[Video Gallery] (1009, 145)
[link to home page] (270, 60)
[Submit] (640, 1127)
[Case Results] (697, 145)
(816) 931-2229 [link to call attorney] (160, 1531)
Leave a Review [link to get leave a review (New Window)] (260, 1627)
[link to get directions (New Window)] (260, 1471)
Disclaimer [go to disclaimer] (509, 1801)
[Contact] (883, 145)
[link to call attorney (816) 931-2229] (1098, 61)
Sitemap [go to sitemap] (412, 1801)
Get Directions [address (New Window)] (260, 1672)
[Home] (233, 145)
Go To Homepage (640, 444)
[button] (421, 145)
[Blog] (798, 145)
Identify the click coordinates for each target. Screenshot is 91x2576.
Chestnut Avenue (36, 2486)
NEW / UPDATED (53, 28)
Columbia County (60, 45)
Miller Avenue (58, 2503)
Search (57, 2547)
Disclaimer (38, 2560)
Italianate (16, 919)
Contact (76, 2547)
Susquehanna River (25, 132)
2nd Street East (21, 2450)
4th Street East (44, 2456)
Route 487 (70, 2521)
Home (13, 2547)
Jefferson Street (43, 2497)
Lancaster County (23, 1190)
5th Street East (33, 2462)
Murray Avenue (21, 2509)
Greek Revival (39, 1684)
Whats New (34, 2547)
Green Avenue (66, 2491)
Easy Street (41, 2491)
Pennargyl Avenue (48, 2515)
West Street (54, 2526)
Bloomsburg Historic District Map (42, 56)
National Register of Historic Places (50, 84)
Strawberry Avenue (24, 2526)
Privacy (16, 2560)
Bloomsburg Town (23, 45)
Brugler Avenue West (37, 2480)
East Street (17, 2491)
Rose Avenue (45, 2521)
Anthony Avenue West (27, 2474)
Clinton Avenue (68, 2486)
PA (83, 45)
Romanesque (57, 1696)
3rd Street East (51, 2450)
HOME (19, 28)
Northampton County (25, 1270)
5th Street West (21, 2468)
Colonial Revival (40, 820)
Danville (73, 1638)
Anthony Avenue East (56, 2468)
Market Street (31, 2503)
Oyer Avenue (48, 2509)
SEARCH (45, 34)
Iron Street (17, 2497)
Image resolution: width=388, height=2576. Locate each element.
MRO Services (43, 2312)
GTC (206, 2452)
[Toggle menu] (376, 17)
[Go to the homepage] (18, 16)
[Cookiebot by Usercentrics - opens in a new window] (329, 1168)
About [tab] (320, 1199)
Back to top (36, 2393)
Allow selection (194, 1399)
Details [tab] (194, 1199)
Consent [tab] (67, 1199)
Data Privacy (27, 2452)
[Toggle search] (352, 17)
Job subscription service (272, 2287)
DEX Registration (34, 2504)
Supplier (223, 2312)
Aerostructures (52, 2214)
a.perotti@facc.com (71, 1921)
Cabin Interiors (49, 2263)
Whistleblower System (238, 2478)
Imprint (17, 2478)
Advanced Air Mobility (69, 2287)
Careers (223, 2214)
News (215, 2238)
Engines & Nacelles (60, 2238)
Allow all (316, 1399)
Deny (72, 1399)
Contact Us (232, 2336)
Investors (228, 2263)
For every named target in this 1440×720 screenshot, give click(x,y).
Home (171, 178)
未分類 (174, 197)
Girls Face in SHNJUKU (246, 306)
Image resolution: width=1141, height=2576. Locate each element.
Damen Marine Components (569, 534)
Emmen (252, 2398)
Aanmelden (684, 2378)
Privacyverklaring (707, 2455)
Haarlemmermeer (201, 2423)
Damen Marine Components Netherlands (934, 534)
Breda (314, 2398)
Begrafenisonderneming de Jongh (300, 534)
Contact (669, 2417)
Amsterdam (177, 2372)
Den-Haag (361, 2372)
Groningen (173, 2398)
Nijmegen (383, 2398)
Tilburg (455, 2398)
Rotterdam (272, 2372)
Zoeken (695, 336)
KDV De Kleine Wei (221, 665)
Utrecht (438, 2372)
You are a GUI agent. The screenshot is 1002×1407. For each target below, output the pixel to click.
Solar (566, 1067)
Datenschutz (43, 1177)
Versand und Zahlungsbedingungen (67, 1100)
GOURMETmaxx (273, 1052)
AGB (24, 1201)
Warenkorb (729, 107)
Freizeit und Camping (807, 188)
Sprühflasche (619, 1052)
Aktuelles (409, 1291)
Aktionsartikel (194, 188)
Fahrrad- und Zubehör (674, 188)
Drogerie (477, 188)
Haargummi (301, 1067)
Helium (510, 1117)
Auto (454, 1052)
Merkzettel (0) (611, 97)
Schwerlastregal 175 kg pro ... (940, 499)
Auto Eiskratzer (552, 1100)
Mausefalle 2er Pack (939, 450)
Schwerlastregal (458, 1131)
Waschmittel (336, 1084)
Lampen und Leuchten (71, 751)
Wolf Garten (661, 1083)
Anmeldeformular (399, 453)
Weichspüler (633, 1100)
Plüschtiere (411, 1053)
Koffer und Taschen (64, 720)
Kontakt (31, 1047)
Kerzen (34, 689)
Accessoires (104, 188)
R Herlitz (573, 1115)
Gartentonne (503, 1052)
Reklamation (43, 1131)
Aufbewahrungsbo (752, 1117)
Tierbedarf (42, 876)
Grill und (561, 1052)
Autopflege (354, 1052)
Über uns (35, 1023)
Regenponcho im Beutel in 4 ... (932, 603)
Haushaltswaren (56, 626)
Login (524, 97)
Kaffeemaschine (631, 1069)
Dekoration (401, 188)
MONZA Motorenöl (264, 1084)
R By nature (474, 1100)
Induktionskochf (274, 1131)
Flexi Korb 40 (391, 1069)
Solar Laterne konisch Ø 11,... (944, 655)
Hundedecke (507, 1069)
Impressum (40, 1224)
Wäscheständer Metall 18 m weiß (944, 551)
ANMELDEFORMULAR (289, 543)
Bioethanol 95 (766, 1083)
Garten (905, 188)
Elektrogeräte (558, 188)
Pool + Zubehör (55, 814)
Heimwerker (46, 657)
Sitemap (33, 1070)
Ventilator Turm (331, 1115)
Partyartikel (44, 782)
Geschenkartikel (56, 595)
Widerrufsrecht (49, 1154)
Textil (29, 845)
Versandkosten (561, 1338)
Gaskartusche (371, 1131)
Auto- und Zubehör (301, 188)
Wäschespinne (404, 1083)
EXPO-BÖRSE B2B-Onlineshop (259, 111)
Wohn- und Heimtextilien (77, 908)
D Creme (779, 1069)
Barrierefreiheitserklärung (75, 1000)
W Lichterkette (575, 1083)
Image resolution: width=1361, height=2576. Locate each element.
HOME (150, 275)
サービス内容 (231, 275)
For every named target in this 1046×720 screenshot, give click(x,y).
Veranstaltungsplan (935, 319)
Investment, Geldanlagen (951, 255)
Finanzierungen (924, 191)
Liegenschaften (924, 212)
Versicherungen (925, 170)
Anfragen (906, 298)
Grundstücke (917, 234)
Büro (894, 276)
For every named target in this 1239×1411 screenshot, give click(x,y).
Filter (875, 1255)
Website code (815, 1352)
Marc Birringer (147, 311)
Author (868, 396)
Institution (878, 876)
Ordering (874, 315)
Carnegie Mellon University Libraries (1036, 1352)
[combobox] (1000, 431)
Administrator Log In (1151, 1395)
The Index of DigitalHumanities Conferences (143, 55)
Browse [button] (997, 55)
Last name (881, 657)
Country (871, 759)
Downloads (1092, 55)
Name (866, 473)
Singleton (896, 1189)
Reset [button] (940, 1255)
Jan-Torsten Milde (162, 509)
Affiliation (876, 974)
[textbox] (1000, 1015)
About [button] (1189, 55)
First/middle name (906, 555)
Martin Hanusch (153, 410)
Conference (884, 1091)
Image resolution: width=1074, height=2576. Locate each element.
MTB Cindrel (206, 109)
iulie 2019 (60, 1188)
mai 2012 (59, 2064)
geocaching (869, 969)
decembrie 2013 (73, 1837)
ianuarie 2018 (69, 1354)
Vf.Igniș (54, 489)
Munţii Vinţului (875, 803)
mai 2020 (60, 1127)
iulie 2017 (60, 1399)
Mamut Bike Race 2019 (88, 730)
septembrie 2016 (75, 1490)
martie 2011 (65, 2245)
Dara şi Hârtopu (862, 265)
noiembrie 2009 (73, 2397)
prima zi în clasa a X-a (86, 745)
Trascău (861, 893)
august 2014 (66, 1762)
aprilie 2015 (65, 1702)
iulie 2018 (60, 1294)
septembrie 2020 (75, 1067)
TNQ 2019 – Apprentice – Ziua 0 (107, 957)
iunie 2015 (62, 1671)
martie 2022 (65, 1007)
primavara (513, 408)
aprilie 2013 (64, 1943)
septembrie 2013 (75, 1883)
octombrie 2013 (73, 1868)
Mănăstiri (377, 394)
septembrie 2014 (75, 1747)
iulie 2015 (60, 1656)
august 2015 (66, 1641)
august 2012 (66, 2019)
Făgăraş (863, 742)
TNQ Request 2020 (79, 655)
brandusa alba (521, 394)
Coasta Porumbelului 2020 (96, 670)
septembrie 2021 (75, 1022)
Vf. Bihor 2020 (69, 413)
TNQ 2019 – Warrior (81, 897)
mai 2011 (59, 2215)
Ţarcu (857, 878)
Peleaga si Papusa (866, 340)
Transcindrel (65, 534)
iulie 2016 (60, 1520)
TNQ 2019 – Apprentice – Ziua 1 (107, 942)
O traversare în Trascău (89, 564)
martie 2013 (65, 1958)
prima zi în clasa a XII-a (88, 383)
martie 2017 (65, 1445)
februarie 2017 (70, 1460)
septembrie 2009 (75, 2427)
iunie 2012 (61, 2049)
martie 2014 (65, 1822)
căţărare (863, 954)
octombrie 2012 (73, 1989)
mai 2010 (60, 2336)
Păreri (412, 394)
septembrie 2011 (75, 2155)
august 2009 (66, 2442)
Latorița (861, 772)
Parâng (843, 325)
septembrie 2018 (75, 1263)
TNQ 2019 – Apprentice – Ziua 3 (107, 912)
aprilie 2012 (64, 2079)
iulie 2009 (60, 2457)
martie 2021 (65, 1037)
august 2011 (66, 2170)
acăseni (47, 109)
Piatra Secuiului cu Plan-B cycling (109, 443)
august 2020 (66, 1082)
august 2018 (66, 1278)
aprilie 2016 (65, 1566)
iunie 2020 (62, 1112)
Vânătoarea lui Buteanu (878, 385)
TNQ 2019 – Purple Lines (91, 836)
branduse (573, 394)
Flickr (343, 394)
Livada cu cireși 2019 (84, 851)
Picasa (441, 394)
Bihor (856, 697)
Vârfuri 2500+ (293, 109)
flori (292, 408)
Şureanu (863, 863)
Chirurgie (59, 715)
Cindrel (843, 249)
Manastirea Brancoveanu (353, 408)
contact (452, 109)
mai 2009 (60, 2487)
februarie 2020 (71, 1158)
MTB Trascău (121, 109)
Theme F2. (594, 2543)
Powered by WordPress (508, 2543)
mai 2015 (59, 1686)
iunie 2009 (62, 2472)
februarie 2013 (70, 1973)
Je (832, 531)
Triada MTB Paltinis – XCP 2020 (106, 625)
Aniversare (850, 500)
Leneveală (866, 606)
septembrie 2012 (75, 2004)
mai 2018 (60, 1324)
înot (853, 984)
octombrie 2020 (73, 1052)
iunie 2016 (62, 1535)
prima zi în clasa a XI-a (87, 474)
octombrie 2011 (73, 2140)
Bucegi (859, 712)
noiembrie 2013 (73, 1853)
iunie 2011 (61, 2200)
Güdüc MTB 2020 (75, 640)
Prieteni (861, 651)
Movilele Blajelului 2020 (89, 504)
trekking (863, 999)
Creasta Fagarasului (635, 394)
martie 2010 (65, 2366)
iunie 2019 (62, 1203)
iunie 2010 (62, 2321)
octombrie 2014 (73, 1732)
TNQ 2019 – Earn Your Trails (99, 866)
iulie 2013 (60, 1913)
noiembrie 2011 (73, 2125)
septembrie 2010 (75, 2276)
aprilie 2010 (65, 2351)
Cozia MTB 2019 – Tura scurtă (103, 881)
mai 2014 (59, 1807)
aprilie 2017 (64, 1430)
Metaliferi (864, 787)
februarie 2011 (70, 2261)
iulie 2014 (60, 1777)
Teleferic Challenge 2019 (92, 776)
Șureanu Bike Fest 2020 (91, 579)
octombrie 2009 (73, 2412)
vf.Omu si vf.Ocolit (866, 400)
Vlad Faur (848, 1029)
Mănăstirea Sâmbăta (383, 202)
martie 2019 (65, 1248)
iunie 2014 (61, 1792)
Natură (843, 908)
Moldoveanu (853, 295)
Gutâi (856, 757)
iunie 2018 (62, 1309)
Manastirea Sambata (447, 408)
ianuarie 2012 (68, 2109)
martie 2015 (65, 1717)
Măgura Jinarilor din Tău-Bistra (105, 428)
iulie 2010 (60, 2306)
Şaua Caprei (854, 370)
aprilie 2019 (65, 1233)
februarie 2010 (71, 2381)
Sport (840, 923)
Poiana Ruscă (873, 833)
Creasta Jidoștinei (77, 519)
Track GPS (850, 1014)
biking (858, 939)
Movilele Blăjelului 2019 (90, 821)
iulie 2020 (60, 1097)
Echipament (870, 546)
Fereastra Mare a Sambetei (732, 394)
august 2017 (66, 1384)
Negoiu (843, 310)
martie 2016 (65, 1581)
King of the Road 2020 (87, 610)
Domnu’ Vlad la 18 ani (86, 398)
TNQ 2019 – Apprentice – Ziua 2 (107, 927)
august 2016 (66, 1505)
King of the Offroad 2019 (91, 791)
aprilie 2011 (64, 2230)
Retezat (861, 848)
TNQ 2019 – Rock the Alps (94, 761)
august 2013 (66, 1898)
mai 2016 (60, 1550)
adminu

---

Work to be completed: Find each line in the data above that contains the word "clasa" and copy those lines out. Case matters.

Written answer:
prima zi în clasa a X-a (86, 745)
prima zi în clasa a XII-a (88, 383)
prima zi în clasa a XI-a (87, 474)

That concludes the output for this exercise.